» **CONSIGNES DE L'EXERCICE**:
1/ D'après le texte sur les cyberattaques contre l'Estonie, quelle part de la population du comté d'Ida-Viru est russophone ?
2/ Prolongez le texte sur les cyberattaques contre l'Estonie à la suite de sa dernière phrase.

» **TEXTE DE RÉFÉRENCE**:
◇ ◇ ◇ ◇

Des troubles et des émeutes ont éclaté, impliquant principalement des jeunes russophones à Tallinn et dans le comté d’Ida-Viru, ce dernier comté frontalier avec la Russie est composé de plus de 80% de russophone. La réaction russe n’a pas tardé, les membres de la Douma ont menacés de rompre les relations diplomatiques avec l’Estonie, et les exportations vers l’Estonie ont été réduites, ainsi que le fret ferroviaire et portuaire russe via l’Estonie. Outre le champ diplomatique et politique, un front cyber a aussi était ouvert avec une temporalité et une progression dans la puissance de la manœuvre qui caractérise la doctrine Gerassimov. Les canaux d’informations russes passaient alors en mode de désinformation offensive. Les réseaux sociaux russophones appellent les volontaires à lancer des cyberattaques contre les sites estoniens, en fournissant les outils cyber nécessaires. En première ligne les partis politiques estoniens, les sites gouvernementaux, ainsi que les portails d’information, et les banques.

Les cyberattaques sont alors peu sophistiquées, et utilisent des méthodes primitives de type Denial of Service (DoS) et Distributed Denial of Service (DDoS), qui consiste à une multiplication de connections, de spam et de publication de commentaires automatisés, saturant ainsi les systèmes informatiques. A partir du 30 avril, les cyberattaques franchissent une étape dans la technicité et la sophistication ciblant cette fois-ci les infrastructures de communication, telles que les serveurs de noms de domaine (DNS), les routeurs internationaux et les réseaux de télécommunication, y compris le plus grand fournisseur de services : Elion.

◇ ◇ ◇ ◇

» **DONNÉES FOURNIES**:
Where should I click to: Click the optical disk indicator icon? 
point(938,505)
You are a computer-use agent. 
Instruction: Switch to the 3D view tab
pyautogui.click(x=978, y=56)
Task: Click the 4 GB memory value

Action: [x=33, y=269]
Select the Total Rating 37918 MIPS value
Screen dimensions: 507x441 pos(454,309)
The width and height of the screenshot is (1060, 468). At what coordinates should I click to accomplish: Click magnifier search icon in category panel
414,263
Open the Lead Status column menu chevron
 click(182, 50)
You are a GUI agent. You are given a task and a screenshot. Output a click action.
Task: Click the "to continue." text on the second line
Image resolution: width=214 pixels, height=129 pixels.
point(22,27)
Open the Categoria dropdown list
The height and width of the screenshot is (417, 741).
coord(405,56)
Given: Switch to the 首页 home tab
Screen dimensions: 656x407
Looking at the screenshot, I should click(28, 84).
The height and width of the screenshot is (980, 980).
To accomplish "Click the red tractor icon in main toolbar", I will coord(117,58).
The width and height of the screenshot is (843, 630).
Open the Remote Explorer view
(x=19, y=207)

◇ ◇ ◇ ◇

» **RÉPONSES PAR CONSIGNE**:
1/ Plus de 80 %.

2/
La troisième étape dans la stratégie de guerre d’influence, commence à partir du 9 mai 2007 pour une durée d’une semaine et comprend un volet économique majeur. Le 9 mai, jour férié en Russie qui célèbre la capitulation de l’Allemagne nazi, est d’autant plus symbolique dans le contexte de la crise « du soldat de bronze ». Cette phase d’attaque cible particulièrement les institutions de l’État estonien, les entreprises de télécommunications, mais surtout et les deux plus grandes banques du pays Hansapank et SEB Eesti Ühispank.

Les services bancaires en ligne étaient alors inaccessibles pendant près de deux heures, et les liens de ces banques vers l’extérieur totalement rompus. L’expert en matière de cybersécurité de Hansapank a estimé que les coûts estimés par cette cyberattaque pouvaient atteindre 6,5 millions d’Euro. Bien qu’il y ait peu de preuves concluantes, concernant les commanditaires de ces cyber attaques, les autorités Estoniennes gardent la certitude du rôle central du Kremlin. Plusieurs personnalités estoniennes, y compris Urmas Paet, ministre des Affaires étrangères, ont déclaré que les adresses IP utilisées pour lancer les cyber attaques appartenaient au gouvernement russe et à des responsables gouvernementaux, incluant l’administration présidentielle.

L’annexion de la Crimée en 2014 par la Russie, démontre que le Kremlin se positionne en défenseur des minorités russophone, y compris en utilisant la force. Ceci est pour le moins intimidant pour l’Estonie, craignant un scenario ukrainien pour le comté d’Ida-Viru.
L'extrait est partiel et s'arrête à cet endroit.